三日坊主の克服方法

かつて、掃除のプロに取材をさせていただいたとき、「掃除は、汚れていなくても毎日します」と教えてもらいました。当時、掃除ができなかった私は、このひと言で、掃除ができるようになりました。毎日やるからこそ、隅々まで丁寧に掃除しなくていいのです。ちゃちゃっと掃除機をかけ、今日取り残したホコリは、明日取ればいい……。

『歳をとるのはこわいこと?――60歳、今までとは違うメモリのものさしを持つ』(著:一田憲子/文藝春秋)

若い頃、編集者に「イチダさんは、三日坊主だからね」と言われ、仕事がこなくなったことがあります。
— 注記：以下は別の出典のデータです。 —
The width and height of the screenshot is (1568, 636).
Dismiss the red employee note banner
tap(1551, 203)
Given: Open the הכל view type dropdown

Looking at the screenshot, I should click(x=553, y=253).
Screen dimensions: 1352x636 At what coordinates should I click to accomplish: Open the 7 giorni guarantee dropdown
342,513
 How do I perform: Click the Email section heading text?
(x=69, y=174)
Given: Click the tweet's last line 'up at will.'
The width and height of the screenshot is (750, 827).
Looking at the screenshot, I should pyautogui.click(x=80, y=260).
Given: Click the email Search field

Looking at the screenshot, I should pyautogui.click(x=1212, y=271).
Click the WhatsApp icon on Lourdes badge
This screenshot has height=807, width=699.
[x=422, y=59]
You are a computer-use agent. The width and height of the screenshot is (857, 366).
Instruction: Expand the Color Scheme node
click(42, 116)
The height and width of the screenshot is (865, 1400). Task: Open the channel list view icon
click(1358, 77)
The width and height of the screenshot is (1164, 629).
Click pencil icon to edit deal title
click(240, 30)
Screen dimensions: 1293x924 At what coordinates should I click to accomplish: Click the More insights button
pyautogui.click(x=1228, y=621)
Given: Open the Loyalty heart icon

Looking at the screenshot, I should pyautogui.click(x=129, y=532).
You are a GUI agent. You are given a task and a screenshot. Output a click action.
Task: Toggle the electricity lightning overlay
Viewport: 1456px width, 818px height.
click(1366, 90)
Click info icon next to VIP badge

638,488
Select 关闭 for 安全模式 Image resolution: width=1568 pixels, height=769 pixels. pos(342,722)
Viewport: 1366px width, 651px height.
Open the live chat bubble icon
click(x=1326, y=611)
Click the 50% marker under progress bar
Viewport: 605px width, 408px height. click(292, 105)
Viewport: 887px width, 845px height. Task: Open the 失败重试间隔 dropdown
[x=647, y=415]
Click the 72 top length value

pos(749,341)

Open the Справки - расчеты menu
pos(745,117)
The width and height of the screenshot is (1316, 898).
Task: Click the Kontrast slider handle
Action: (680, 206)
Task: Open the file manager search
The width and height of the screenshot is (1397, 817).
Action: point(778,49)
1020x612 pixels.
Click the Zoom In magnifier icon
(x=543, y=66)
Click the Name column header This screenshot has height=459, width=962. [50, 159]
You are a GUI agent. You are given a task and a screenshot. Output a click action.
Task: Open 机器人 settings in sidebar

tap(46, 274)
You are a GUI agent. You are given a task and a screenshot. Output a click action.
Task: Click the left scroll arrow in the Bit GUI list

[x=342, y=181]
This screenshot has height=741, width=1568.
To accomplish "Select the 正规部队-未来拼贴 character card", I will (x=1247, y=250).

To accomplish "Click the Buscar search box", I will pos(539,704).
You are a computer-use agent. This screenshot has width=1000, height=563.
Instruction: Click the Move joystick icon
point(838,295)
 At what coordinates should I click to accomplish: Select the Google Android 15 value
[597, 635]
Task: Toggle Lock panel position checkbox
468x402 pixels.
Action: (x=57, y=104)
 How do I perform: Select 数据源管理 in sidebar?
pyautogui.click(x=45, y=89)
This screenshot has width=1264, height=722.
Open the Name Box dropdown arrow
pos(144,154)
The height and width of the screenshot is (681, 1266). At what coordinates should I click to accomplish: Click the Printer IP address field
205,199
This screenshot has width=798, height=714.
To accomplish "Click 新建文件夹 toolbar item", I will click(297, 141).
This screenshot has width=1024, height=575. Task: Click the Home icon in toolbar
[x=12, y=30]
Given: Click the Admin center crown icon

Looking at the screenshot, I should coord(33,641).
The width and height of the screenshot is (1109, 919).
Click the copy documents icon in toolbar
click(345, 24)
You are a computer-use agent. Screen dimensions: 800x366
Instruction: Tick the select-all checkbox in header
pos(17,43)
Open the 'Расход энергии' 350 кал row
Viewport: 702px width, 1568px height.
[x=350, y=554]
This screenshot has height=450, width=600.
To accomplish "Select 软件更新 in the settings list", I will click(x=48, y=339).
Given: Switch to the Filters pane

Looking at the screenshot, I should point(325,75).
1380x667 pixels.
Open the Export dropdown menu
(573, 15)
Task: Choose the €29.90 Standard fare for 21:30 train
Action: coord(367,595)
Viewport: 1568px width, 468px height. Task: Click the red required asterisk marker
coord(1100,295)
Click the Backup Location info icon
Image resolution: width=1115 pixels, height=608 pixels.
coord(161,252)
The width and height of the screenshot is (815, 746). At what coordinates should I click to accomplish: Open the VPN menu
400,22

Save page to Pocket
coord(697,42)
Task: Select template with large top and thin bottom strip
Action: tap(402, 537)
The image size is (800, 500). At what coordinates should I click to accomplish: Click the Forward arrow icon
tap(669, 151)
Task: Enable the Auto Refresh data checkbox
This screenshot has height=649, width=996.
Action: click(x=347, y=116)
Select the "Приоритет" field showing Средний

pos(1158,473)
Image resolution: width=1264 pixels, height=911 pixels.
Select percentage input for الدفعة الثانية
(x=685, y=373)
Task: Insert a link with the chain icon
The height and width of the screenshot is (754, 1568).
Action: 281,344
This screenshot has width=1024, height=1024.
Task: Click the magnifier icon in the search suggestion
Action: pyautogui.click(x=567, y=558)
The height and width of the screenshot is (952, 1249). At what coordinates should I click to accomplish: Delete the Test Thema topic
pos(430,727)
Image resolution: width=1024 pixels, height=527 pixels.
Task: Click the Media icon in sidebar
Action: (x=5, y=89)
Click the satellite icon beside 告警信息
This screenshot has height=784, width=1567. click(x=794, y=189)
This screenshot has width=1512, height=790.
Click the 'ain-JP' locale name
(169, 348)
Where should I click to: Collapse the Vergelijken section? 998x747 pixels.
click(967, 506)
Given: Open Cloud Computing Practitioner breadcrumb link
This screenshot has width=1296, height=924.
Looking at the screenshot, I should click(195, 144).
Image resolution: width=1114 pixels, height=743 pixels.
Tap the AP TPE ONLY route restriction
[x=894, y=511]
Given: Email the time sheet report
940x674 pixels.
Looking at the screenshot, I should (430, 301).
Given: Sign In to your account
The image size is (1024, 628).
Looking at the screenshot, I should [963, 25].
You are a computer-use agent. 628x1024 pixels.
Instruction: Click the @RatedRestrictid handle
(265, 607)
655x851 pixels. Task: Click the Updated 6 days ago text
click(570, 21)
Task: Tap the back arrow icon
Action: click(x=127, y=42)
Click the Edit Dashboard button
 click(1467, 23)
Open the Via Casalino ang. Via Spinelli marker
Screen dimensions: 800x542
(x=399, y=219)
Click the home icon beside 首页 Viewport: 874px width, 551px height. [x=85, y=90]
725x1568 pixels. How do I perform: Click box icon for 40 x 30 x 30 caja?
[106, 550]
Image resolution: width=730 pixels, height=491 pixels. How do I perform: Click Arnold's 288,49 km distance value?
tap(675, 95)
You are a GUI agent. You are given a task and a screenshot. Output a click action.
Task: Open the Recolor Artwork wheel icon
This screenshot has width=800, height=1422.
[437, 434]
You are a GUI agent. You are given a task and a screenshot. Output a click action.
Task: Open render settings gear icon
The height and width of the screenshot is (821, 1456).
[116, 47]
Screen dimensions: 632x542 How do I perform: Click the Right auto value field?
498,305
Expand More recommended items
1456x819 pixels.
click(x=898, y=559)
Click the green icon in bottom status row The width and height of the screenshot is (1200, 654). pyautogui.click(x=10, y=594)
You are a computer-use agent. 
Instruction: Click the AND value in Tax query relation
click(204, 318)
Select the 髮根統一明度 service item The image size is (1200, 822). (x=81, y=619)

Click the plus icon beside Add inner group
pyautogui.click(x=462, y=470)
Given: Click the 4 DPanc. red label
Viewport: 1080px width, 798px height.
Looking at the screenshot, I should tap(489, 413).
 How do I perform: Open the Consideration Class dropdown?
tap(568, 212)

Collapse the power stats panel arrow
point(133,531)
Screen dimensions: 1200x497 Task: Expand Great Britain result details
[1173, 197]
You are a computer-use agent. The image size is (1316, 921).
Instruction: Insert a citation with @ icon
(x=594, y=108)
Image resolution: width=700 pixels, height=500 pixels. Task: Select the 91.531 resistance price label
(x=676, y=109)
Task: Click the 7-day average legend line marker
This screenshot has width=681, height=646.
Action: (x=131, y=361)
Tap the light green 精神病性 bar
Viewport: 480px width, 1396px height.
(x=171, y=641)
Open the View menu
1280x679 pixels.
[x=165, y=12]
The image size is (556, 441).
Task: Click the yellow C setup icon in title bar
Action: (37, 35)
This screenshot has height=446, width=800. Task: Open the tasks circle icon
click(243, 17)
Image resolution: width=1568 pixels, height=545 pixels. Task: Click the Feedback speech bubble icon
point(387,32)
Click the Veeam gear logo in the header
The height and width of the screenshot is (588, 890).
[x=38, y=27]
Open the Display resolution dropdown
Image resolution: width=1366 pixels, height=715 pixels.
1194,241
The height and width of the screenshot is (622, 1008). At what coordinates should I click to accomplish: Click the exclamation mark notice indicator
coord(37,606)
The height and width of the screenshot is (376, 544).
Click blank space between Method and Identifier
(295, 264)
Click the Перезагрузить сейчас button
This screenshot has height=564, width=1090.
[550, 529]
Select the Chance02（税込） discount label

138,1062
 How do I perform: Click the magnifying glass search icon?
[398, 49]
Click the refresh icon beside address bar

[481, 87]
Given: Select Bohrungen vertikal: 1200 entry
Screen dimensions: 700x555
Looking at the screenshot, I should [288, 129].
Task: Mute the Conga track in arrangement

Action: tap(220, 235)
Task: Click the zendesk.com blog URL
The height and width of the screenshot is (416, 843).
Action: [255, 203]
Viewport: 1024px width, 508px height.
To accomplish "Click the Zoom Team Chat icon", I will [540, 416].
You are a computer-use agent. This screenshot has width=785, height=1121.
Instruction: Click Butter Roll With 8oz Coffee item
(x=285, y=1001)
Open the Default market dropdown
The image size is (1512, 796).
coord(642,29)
私は大層落ち込んで、どうしたら三日坊主をやめられるだろう?と真剣に考えました。

でも、どんなに「やめよう!」と決意しても飽きるものは飽きる……。そして、そんな自分の飽きっぽさがまたバレるのが怖かった……。友人にそんな秘密を相談したら、「飽き性だから、新しいことを見つけて書けるんじゃない?」と言われて、ハッとしました。そうか! 無理してやめなくてもいいんだって。

そんな私が、50歳になって見つけたのが、「毎日やる」と決めた方がラクなこともある、ということです。同じことを繰り返す=ルーティンにする、ということは「頑張ってやる」という意識のレベルから、「何も考えないでやる」という無意識のレベルへ、フェーズを変える、ということです。

枕カバーを洗って枕を干す。朝起きたら、ポッドキャストを聴きながら掃除をする。私のこのふたつの習慣は、ほとんど何も考えず、自然に体が動くことばかり。意志の力はもろいものです。「努力して」とか「頑張って」という土台の上では、「続ける」ということが逆に困難になることを知りました。